Atypical femoral fractures (AFF) are rare1, and are associated with antiresorptive medications, ethnicity and glucocorticoids1,2, although exact mechanisms are unknown. Atypical fractures of non-femoral sites have recently been described.3
We present the case of a 69-year-old Caucasian female with multiple atypical non-healing fractures after 10 years of alendronate. There was no personal or family history of early fractures or osteoporosis, hearing or dental issues, or developmental delay. Alendronate was commenced after a non-osteoporotic ankle fracture at 49-years-old. Ten years later, she presented with a low trauma AFF (Figure 1). Post intramedullary nail fixation of the left femur, an asymptomatic contralateral femoral stress fracture was identified and received prophylactic nail fixation.
Dual-energy X-ray absorptiometry (DXA) showed normal T scores (Table 1), grossly unchanged from a baseline DXA 8 years prior, whilst secondary osteoporosis screen was unremarkable. Alendronate was ceased and bone turnover markers one year post cessation were unsuppressed (Table 1).
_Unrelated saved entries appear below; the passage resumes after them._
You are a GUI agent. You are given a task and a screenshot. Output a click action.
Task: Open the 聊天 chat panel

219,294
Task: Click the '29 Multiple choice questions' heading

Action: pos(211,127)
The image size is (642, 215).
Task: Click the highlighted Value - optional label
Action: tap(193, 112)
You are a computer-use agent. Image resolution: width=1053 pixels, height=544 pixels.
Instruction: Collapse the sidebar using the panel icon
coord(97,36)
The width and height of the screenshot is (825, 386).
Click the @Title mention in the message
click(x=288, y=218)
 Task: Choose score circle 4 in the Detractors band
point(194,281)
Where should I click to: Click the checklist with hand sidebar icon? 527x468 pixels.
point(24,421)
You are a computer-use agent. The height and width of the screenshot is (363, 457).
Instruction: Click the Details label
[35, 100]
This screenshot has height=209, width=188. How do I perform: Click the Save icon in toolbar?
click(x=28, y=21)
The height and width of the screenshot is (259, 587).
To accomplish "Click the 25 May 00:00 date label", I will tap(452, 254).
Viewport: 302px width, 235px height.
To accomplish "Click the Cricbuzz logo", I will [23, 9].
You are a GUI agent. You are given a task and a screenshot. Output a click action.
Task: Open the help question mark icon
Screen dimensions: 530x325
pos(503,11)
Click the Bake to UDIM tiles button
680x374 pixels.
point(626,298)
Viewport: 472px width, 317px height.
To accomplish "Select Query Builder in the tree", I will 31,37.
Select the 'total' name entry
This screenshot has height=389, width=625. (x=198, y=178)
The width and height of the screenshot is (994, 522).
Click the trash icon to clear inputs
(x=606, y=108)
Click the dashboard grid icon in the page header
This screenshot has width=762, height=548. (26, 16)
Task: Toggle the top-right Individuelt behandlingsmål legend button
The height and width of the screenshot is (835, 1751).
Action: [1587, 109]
The left AFF was non-healing at 2 years despite multiple surgical revisions. The patient was treated with 18 months of teriparatide. Despite ongoing non-union and pain in the left femur, she was fracture-free for 7 years with stable bone densitometry and bone turnover markers. She then sustained an atraumatic right clavicle and low trauma right ulnar fracture, both with atypical features (Figure 1). She has been recommenced on teriparatide, referred for genetic testing and bone biopsy for histomorphometry.
Bisphosphonates are effective osteoporosis treatment but is associated with increased risk of AFF1, likely by suppressing remodelling, with bone histomorphometry often showing reduced bone turnover4. We hypothesise suppressed bone turnover in our patient due to inappropriate administration of bisphosphonates, leading to bilateral AFFs, atypical clavicular and atypical ulnar fractures. Genetic testing can exclude associated monogenetic bone disorders (e.g., pycnodysostosis, osteopetrosis)4 and may provide further insights into genetic susceptibility4 and underlying pathophysiology.